Selon les sources les plus probables, Arenan demeura près d'une année à Ogöln, au terme de laquelle il proposa aux Gardiens des Dalles de le suivre à Kelarë pour y jouir de leur siècle, mais deux choses s'opposèrent à ce projet : tout d'abord, ils rechignaient à abandonner les dragons sur lesquels on leur avait commandé de veiller ; ensuite, ils se sentaient tenus par le serment de leurs ancêtres à leur nation disparue. Beravel, qui était le plus noble d'entre eux, s'entendit avec Arenan : puisque le Daafeld avait succédé au royaume de Berelian, ils serviraient le Daafeld à son tour, à la condition que les blancs-dragons n'y soient jamais chassés ni menacés. On s'en doute, Arenan accepta le marché. Mieux encore, il incita le Conseil du Koetor à déclarer les blancs-dragons trésor du royaume (Edit du Blanc-Dragon, 526).

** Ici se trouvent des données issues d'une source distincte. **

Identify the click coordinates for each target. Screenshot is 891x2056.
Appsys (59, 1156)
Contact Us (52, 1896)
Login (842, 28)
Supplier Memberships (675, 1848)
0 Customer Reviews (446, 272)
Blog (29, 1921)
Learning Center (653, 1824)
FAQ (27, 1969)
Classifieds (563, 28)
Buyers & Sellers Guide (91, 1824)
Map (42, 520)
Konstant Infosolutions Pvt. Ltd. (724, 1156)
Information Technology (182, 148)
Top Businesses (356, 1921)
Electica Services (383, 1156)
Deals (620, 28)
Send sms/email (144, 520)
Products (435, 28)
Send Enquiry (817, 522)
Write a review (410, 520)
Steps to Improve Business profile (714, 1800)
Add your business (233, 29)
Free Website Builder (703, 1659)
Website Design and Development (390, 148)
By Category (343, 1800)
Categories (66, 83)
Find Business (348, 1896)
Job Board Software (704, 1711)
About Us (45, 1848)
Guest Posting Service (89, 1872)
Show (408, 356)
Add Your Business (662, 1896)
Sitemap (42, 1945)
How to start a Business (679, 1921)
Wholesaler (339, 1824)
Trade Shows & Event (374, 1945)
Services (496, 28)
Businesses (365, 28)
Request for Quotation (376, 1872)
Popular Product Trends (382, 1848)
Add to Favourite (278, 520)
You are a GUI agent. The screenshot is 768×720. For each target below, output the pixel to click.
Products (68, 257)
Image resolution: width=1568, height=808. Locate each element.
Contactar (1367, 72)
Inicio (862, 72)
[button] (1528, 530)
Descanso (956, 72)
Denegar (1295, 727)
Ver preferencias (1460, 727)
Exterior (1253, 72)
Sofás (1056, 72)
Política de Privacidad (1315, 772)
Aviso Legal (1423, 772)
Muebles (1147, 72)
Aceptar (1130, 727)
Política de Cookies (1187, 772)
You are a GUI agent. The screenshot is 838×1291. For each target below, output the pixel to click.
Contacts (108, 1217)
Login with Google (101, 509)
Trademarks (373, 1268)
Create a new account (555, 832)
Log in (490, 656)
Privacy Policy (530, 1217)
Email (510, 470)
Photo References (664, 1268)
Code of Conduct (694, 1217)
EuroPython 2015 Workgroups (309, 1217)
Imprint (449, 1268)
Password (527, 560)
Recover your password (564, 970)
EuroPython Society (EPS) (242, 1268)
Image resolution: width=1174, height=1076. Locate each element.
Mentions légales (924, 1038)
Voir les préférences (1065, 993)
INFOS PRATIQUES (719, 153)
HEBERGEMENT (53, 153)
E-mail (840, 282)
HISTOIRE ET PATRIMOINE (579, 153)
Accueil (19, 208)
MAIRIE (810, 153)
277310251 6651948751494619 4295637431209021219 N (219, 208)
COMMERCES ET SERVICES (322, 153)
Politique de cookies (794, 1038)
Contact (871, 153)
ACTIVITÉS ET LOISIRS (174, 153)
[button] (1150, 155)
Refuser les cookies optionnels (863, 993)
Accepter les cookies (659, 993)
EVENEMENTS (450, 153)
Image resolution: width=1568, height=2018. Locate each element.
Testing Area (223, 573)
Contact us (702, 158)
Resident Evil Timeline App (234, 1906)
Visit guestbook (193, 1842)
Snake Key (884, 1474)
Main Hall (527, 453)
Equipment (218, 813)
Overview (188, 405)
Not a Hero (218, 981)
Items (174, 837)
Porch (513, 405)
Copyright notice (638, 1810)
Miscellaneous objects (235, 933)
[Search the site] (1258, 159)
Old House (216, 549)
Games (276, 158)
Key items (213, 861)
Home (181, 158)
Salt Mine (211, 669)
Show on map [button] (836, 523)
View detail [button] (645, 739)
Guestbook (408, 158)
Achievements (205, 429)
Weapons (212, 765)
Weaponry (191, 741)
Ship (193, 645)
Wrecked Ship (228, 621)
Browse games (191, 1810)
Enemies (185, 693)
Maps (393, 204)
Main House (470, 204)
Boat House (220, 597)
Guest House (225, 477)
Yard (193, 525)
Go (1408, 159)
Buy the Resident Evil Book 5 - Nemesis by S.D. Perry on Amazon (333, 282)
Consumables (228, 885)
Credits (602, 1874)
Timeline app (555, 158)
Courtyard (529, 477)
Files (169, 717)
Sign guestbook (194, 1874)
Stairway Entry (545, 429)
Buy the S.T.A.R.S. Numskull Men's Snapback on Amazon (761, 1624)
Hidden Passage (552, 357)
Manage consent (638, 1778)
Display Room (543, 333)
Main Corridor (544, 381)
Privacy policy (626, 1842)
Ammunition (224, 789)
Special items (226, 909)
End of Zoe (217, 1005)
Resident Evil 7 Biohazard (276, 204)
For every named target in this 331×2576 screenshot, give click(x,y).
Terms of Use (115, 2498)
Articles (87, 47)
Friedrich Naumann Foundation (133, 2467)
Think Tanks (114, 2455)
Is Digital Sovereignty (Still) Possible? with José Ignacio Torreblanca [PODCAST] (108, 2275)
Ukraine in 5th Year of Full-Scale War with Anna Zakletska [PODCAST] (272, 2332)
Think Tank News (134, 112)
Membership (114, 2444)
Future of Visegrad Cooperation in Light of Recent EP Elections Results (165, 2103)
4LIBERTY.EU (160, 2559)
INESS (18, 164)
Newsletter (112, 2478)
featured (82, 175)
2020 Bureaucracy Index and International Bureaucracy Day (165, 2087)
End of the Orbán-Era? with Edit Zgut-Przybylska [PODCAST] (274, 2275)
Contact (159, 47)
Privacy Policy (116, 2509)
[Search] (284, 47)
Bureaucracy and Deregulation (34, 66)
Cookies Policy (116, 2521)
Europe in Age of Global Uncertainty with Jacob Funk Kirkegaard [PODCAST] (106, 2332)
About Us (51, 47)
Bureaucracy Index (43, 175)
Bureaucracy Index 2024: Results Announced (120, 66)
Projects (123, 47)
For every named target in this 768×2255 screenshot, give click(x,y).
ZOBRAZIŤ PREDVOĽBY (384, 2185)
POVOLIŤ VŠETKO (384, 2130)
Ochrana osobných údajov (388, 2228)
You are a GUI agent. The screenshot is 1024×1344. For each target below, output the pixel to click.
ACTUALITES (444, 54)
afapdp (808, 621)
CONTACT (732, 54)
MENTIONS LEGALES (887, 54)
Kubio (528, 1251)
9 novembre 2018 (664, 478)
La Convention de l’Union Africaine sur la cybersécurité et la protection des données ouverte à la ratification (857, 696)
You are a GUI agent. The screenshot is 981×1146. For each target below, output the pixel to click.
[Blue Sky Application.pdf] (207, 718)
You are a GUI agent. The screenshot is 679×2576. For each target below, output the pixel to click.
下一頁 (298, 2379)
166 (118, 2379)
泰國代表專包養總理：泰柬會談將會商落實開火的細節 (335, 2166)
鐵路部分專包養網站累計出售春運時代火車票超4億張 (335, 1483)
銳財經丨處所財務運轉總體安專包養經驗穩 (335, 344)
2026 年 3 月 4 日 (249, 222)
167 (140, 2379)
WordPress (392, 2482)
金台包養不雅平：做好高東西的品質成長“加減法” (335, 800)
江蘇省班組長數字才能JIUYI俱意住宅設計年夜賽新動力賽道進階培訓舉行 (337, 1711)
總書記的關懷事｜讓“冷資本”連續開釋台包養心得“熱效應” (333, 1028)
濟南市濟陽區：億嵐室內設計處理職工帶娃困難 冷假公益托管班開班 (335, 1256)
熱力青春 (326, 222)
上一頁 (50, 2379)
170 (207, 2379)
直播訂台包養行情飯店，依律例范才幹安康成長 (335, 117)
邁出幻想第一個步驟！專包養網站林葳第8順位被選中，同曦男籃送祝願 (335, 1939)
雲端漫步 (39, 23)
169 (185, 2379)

Les Gardiens des Dalles prirent le nom de Chevaliers des Dalles (mais on leur garde encore leur ancien surnom de kinisern, Ceux-des-Dalles), puis de Chevaliers des Dalles Bleues lorsque la Dame-Seigneur de Meialy leur assigna leur première mission : la surveillance de tout ce qui entre et de tout ce qui sort du Temple des Mille Prières, au sud d'Isterön. A la mort de Beravel-le-Valeureux, leur chef, ils renommèrent leur Ordre une nouvelle fois en son honneur : l'on parle donc des Chevaliers des Dalles Bleues de l'Ordre de Beravel.
Les kinisern adoptèrent très tôt les mœurs et les caractéristiques que nous leur connaissons aujourd'hui encore : montés sur leurs chevaux gris, amenés à voyager beaucoup pour transmettre des messages ou porter secours à qui le nécessite, ils arborent une armure légère en écailles de blancs-dragons et en cuir, et une cape bleu azur. Chaque chevalier, outre sa monture, s'octroie la compagnie d'un blanc-dragon pour lequel il risquerait sa vie. Très utiles, les blancs-dragons peuvent se charger pour leur compte de messages, de la surveillance de vastes territoires, de donner l'alerte si nécessaire, voire de transporter le chevalier là où sa monture ne peut se rendre.
En honneur aux Gardiens des Dalles, les Chevaliers des Dalles Bleues demeurent au nombre de trois-cent. Chaque chevalier prend à son compte le choix et la formation d'un apprenti - en général son propre fils ou un orphelin. On rencontre les kinisern partout au Daafeld : ils protègent les seigneurs des trois cités, les escortent au Conseil du Koetor, gardent, comme on l'a déjà dit, le Temple des Mille Prières, accompagnent et assistent ceux qui en ont besoin ou qui en font la demande, parcourent inlassablement les steppes, même dans les régions les plus dangereuses, afin de rendre compte aux trois seigneurs de l'état de leur royaume. Enfin, ils veillent sur les blancs-dragons, même s'ils ne sont plus en danger, car nul ne songe plus à les chasser.

Extrait du Chapitre des Grands des Nobles Parcours de Tugior de Kelarë.